Trevélez, situado a casi 1.500 metros en Sierra Nevada, es famoso por la producción de uno de los mejores jamones de España.

El jamón de Trevélez se cura de forma tradicional en secaderos ventilados por el aire de la sierra, beneficiándose del clima seco y las bajas temperaturas.

La calidad y origen del jamón están certificadas por la Indicación Geográfica Protegida Jamón de Trevélez.

El pueblo, de calles escalonadas y casas blancas, es un destino popular para el senderismo gracias a su ubicación en el Parque Nacional de Sierra Nevada.

Durante siglos, la altitud, el clima seco y los inviernos largos han creado las condiciones perfectas para curar jamones de manera natural. En los secaderos tradicionales, ventilados por el aire de la sierra, las piezas reposan durante meses.

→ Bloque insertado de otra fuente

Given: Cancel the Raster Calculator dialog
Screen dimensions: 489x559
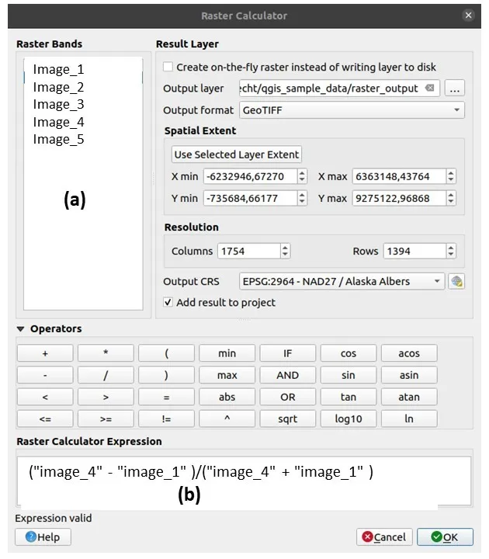Looking at the screenshot, I should pos(384,536).
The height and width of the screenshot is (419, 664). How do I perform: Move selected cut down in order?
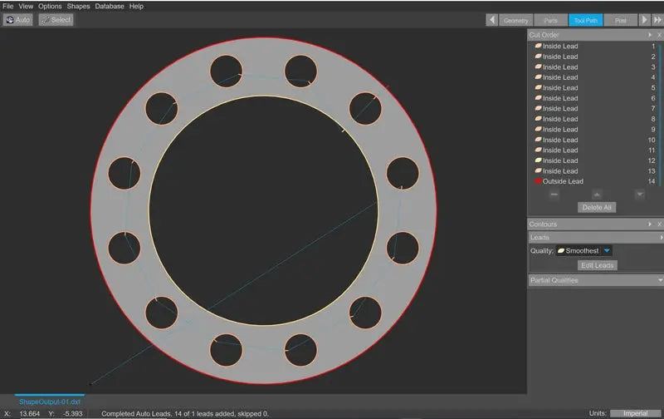[x=639, y=195]
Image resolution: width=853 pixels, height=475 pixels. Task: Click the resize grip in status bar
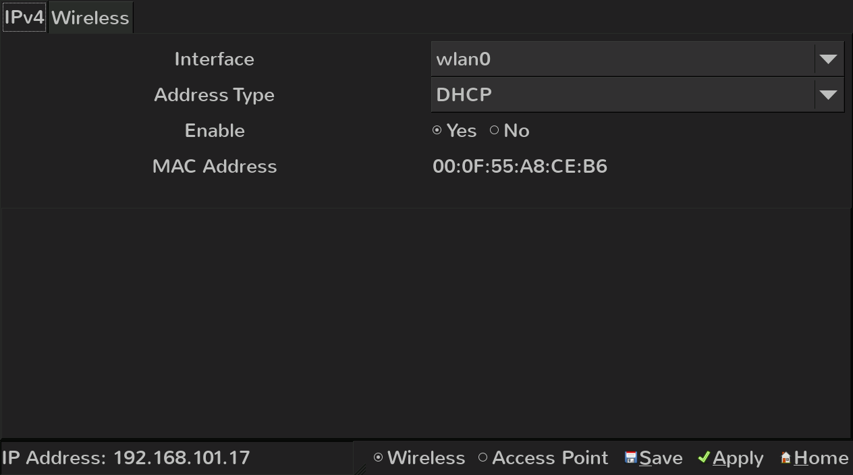coord(361,469)
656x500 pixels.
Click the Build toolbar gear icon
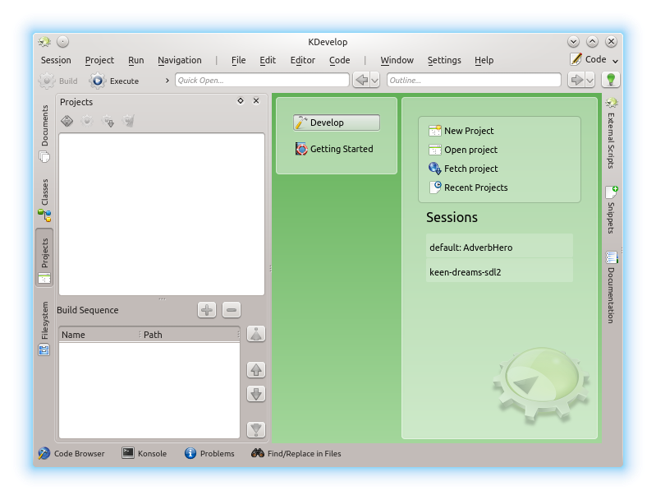(x=47, y=81)
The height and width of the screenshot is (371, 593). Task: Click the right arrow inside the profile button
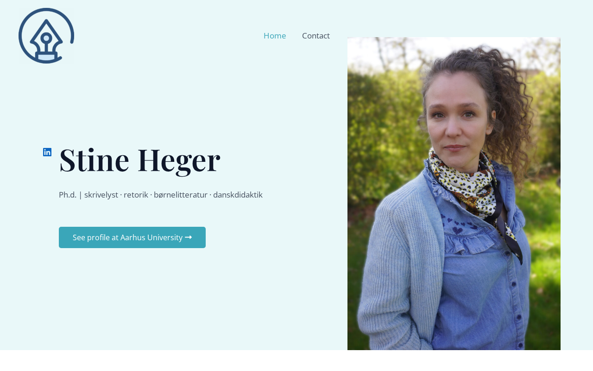tap(188, 237)
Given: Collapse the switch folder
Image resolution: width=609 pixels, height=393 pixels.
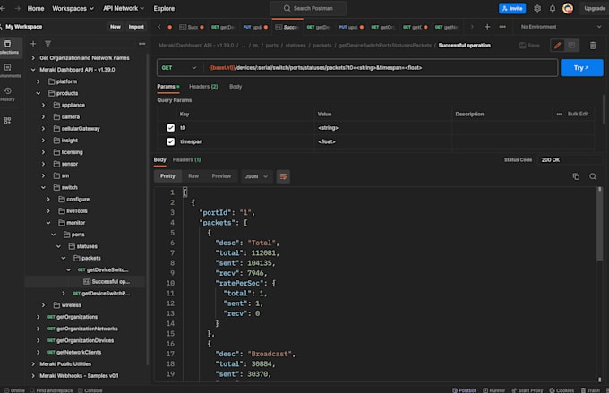Looking at the screenshot, I should pos(44,188).
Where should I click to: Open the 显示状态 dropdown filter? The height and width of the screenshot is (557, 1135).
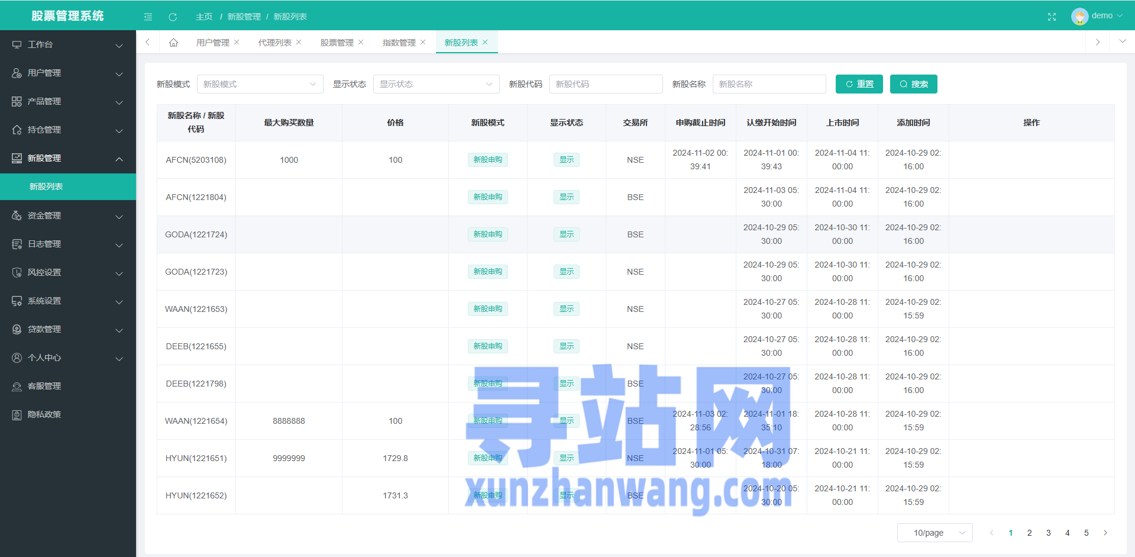pos(436,84)
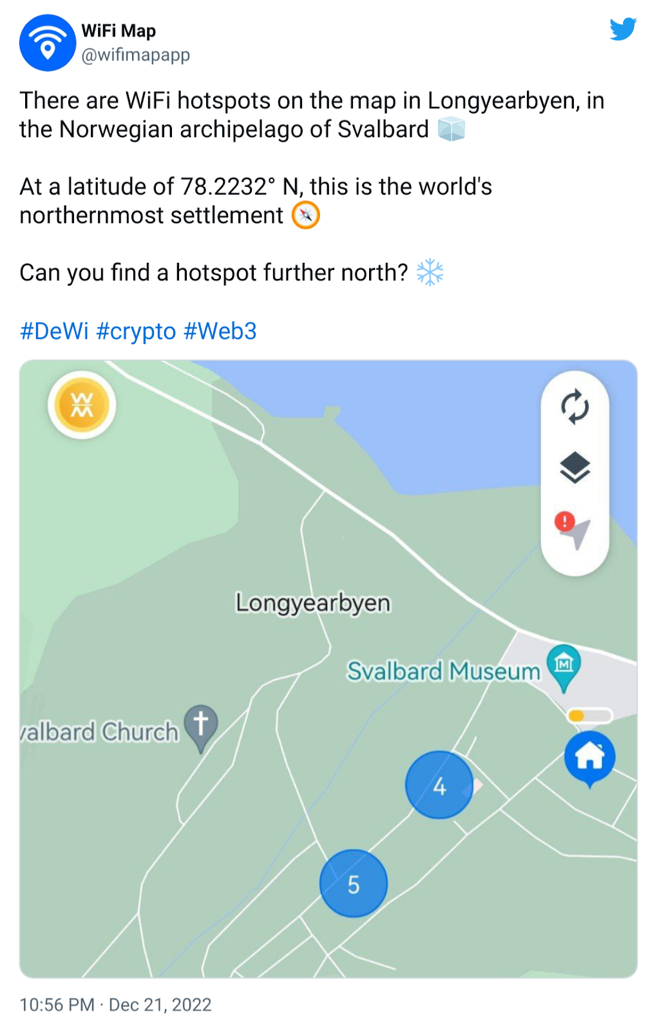The image size is (657, 1031).
Task: Select the Svalbard Church cross pin
Action: pos(201,728)
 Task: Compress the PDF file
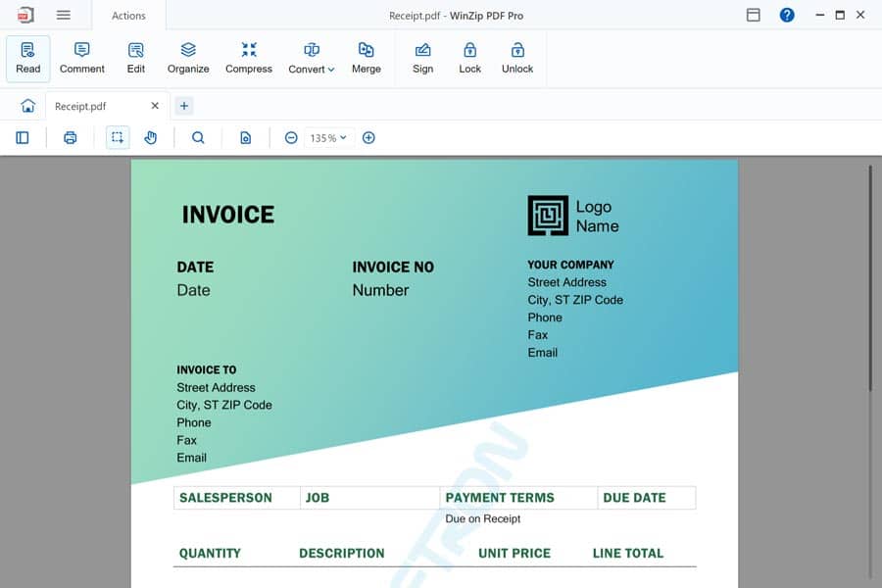tap(248, 56)
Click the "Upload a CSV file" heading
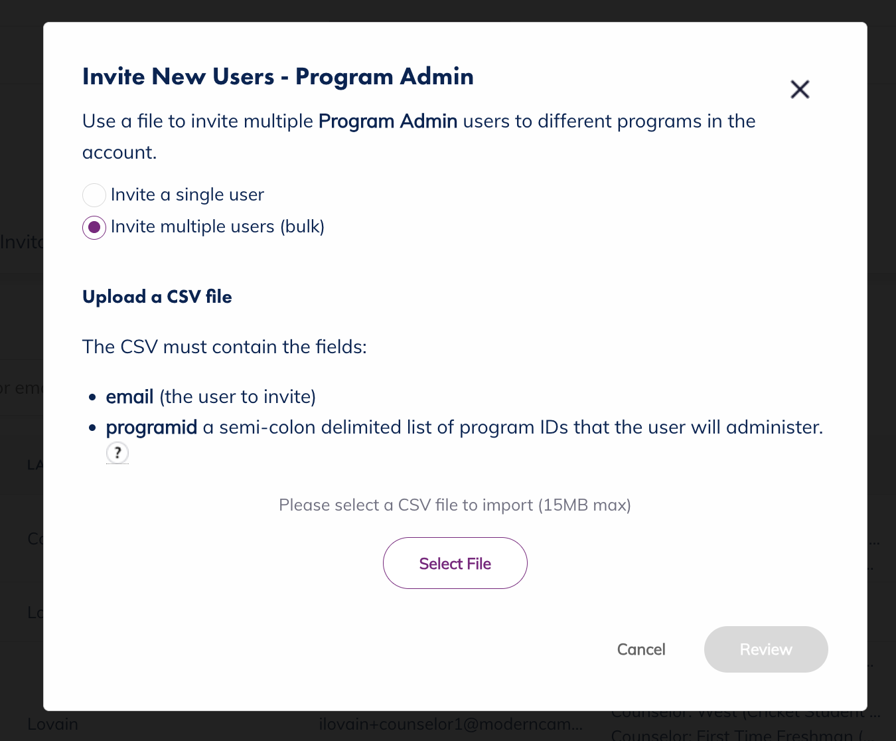Viewport: 896px width, 741px height. click(157, 297)
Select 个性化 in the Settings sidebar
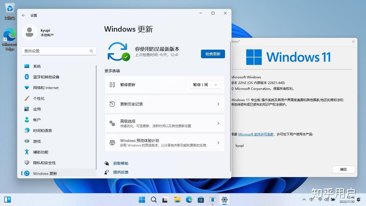The width and height of the screenshot is (366, 206). coord(39,98)
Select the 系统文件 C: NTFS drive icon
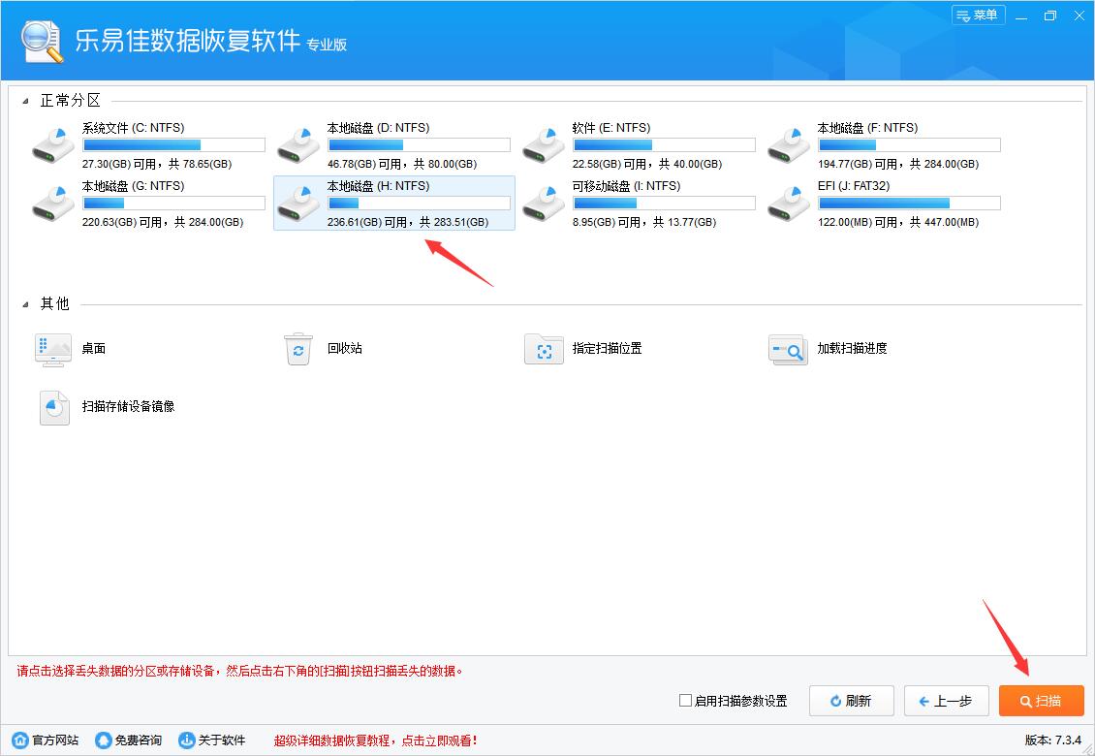Viewport: 1095px width, 756px height. pyautogui.click(x=53, y=143)
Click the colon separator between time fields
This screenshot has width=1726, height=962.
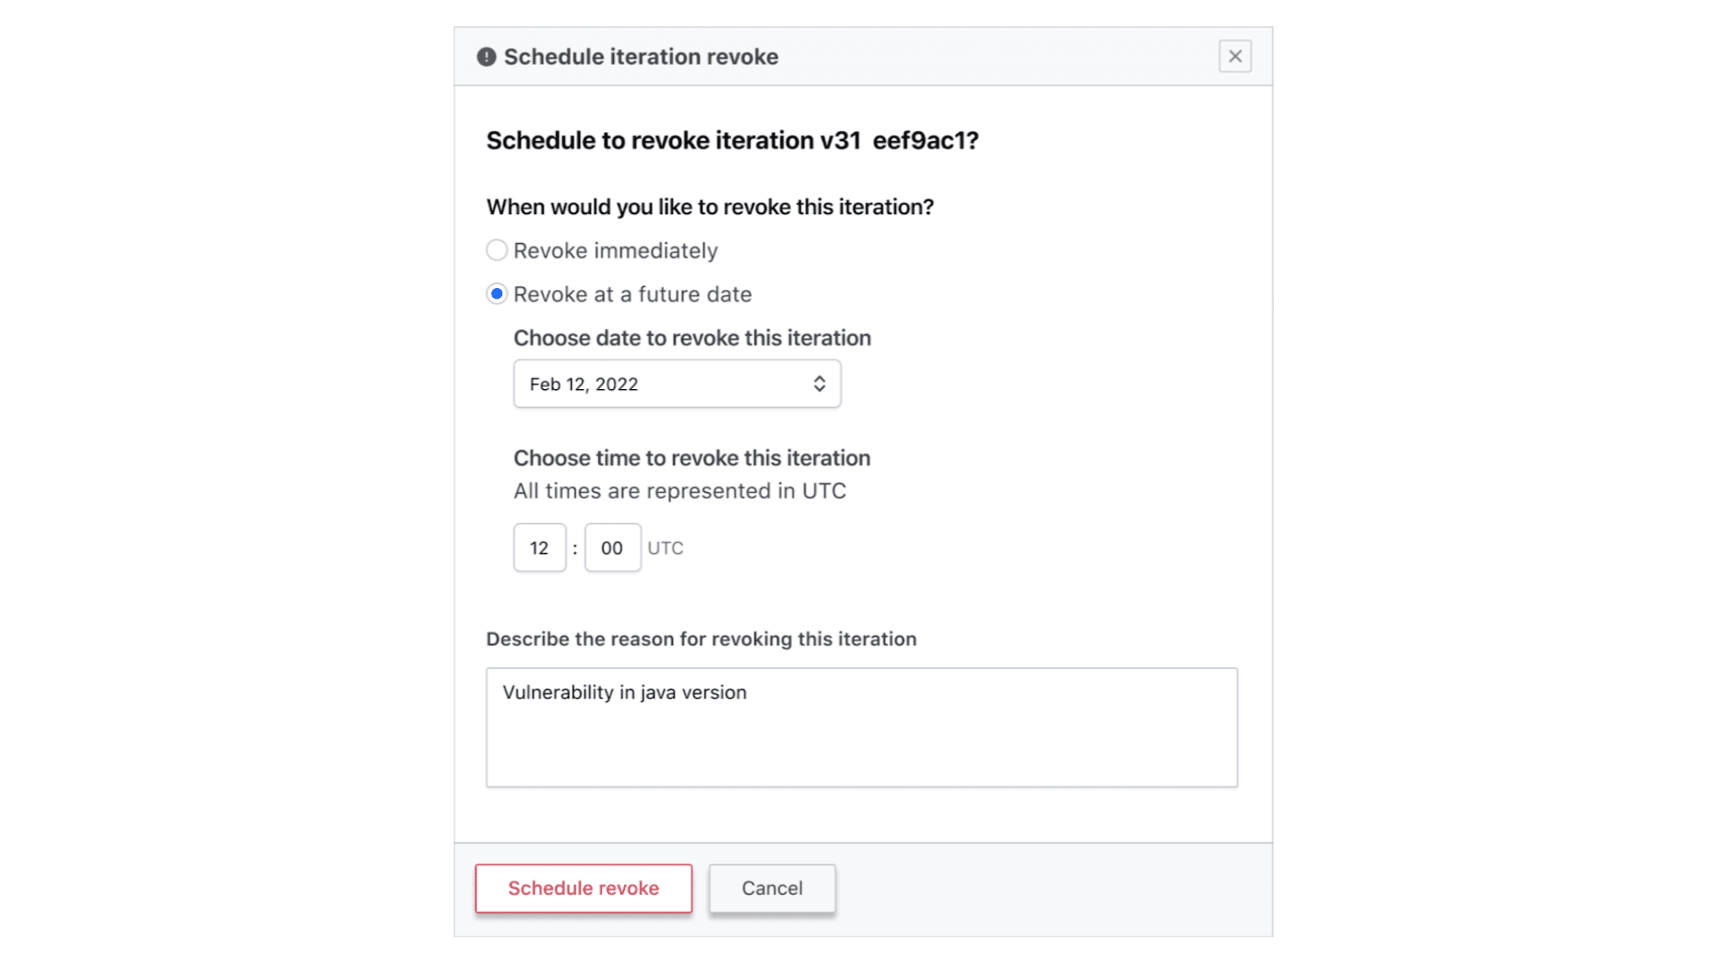click(575, 548)
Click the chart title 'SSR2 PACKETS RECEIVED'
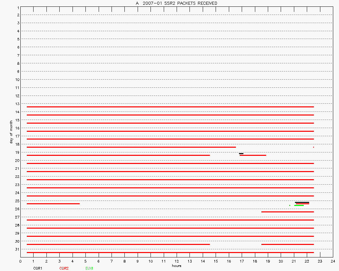Screen dimensions: 339x271 point(176,3)
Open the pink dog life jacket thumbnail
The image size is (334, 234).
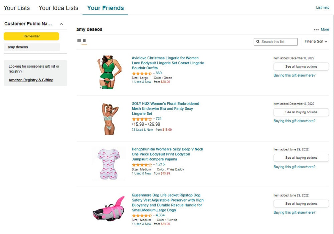tap(109, 210)

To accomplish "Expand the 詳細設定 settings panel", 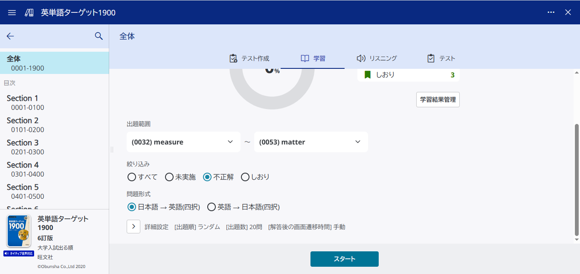I will pyautogui.click(x=133, y=227).
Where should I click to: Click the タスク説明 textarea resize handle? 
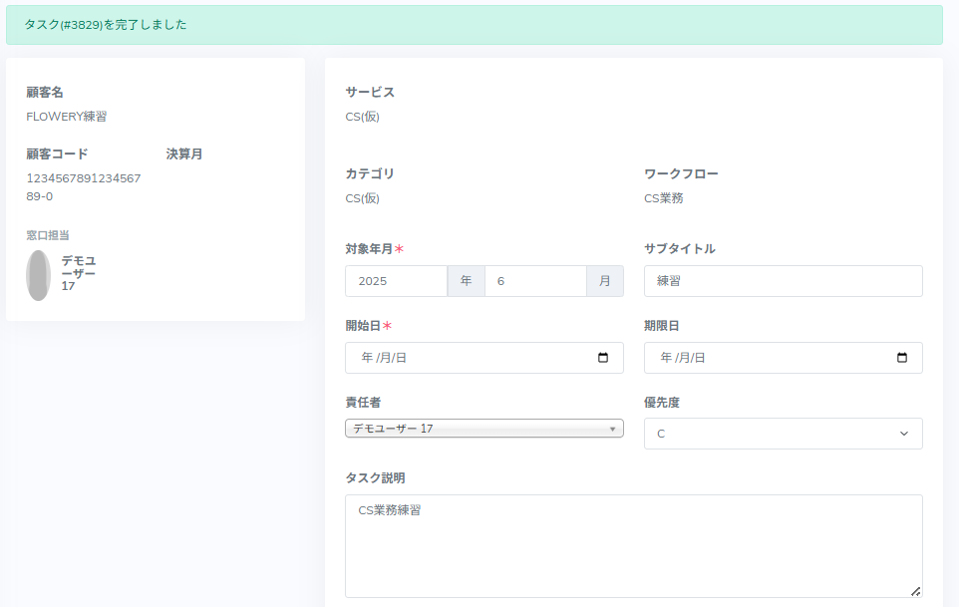(915, 590)
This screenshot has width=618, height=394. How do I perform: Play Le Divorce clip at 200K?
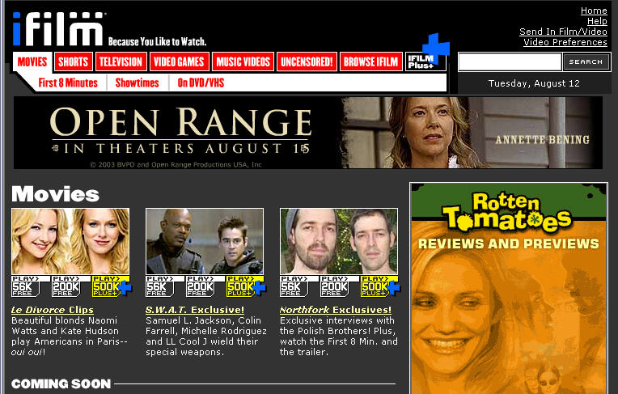(x=70, y=286)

En las laderas de Sierra Nevada se esconden pueblos dignos de visitar en los que esta tradición se ha convertido en una seña de identidad. Hablamos de Trevélez, uno de los pueblos más singulares de La Alpujarra.

Este pequeño municipio granadino, situado a casi 1.500 metros sobre el nivel del mar, es conocido por su impresionante entorno natural y por ser lugar de elaboración de uno de los jamones más apreciados del país.

El pueblo conserva el encanto de las localidades de montaña con casas blancas que se reparten por la ladera en tres barrios escalonados: bajo, medio y alto.

Desde sus miradores se contemplan los valles de la Alpujarra y las cumbres de Sierra Nevada. Y es que la historia de Trevélez está estrechamente ligada a la de toda la comarca alpujarreña.

Durante la Edad Media, este territorio formó parte del Reino nazarí de Granada, hasta la conquista cristiana a finales del siglo XV.

Poco después, la zona fue escenario de la Rebelión de las Alpujarras, un levantamiento protagonizado por la población morisca que marcó profundamente la historia del lugar.

Tras aquel episodio, el pueblo fue repoblado por familias procedentes de otras regiones de Castilla.

Pero si hay algo que ha dado fama internacional a Trevélez es su jamón. El Jamón de Trevélez se elabora siguiendo métodos tradicionales que apenas han cambiado con el paso de los siglos.

La combinación de altitud, aire seco y temperaturas suaves crea las condiciones perfectas para una curación lenta y natural. Las piezas se salan y después se dejan reposar durante largos meses en secaderos donde el aire frío de la sierra hace el resto.

Este proceso artesanal da como resultado un jamón de sabor suave, poco salado y de textura delicada, reconocido hoy por la Indicación Geográfica Protegida Jamón de Trevélez, que certifica su origen y calidad.

Pasear por el pueblo significa encontrarse con secaderos tradicionales, tiendas especializadas y restaurantes donde este producto es el gran protagonista.

El municipio se encuentra dentro del entorno del Parque Nacional de Sierra Nevada, lo que lo convierte en un punto de partida habitual para rutas de senderismo y montaña.

Desde aquí parten caminos hacia algunos de los paisajes más espectaculares de la sierra e incluso hacia la ascensión al Mulhacén, la cumbre que domina todo el macizo.